But this past summer was a real turning point for me. I moved away from the whole dorm scene, taking residence in an off-campus boarding house and making a step toward a more independent lifestyle filled with grocery shopping, paying bills and doing my own housekeeping. The change in environment led me to scrutinize a lifestyle that I was beginning to view as self-destructive, both in how I treated myself and how I allowed others to treat me. And I found that I was starting to awake from my dream world of apathy, fearlessness and little ambition but to stay 22 forever.

The summer began on a high note. My days were filled with absolutely no responsibilities but a Yoga class here and there and many nights of barbecuing with my housemates. But what topped it all off was that I met someone on the first day of work at my summer job.

I was smitten with this guy. He was passionate about so many things, and he appeared to live his life on the same carefree level that I did. But I should’ve known that things don’t always work for the best because two people appear to be in the same boat, especially when the other person lives in his own dream world filled with just as little respect for responsibility as mine.

What started as my first real relationship ever turned quickly into a learning experience that I wish wasn’t my sole reference to what dating was like. It didn’t take long for me to see that what was occurring between me and this guy wasn’t anything special to him. But being the doormat I used to be, I didn’t have enough respect for myself to demand better treatment or to hold the belief that I deserve someone who values me as a human being.

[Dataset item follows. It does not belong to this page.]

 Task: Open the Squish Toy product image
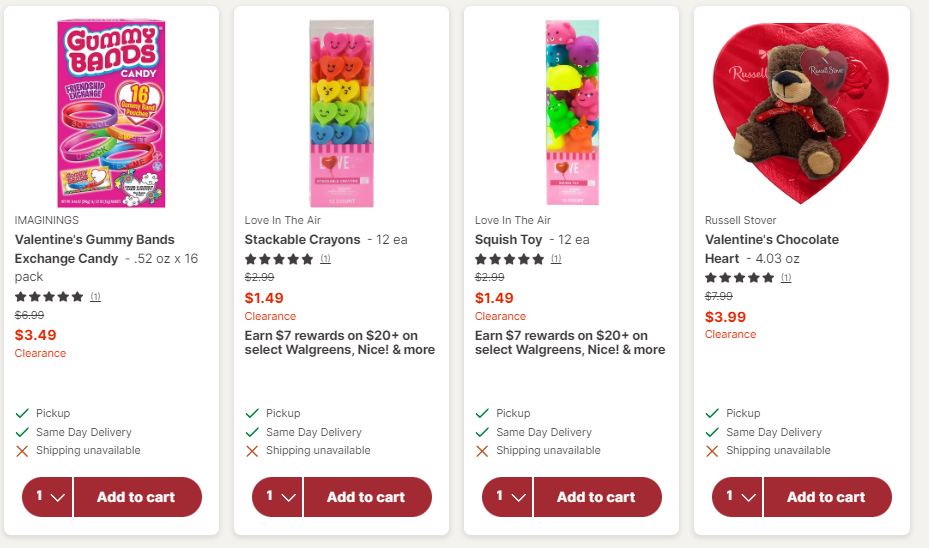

In a way, I’m thankful for our unhealthy relationship and endless cycles of separating and hooking up that have plagued me throughout most of the school year, because in the end, it forced me to take a deep look at the pathetic pattern I was allowing to control my life.

In February, after one last hoorah together, I decided enough was enough. I thought about how May graduation was approaching quickly and that soon I’d be

living on my own and dealing with problems without the luxury of ditching classes, avoiding homework and lying in my room all day crying. When I thought about the new job I would begin in June, I came to the conclusion that if I pulled the same overused coping mechanisms, I’d be fired and replaced in no time.

Though it was hard for me to take that first step, I decided to swallow my overinflated pride and get some counseling at the Psychological Services Center on campus. First of all, it’s free to full-time students, but more importantly, making the decision to get professional guidance helped me realize that I take my life seriously and that I love myself enough to make some changes in my life for the better. It wasn’t just the break-up that fueled me to seek help; it was years of being a pushover and being dishonest and ashamed with who I was.

It was extremely difficult to admit to another person that I couldn’t handle my own problems, but I was incredibly lucky & my counselor was great. She helped me realize that my emotions are valid and that things that happened to me in the past were worth sharing so I could finally understand the situations and my pattern of reactions to them.

Basically, she made me feel special at a time when I felt anything but that. I soon looked forward to my 50 minutes of undivided attention where I could figure out my personal goals and uncover all the facets of my personality & whether I liked them or not.

I only told a select few of my counseling because I was afraid people would think I was unstable or weak if they knew. But now, I’m not ashamed to admit that I needed a little help at a point in my life where everything from Calculus to shopping made me feel lost and hopeless.

This week I had my last counseling session, and fittingly enough, this is my last column at the Northern Star. I now look forward to graduating and leaving college in a much happier state than when I started this school year. Though I wish I didn’t have to live through some of the troubling moments I’ve encountered this year, those bad experiences led me to get help so I know how to avoid or deal with trying situations in the future, while respecting my needs in the process.

I guess I really don’t need those superhuman powers of youth anymore & I now have self-respect instead.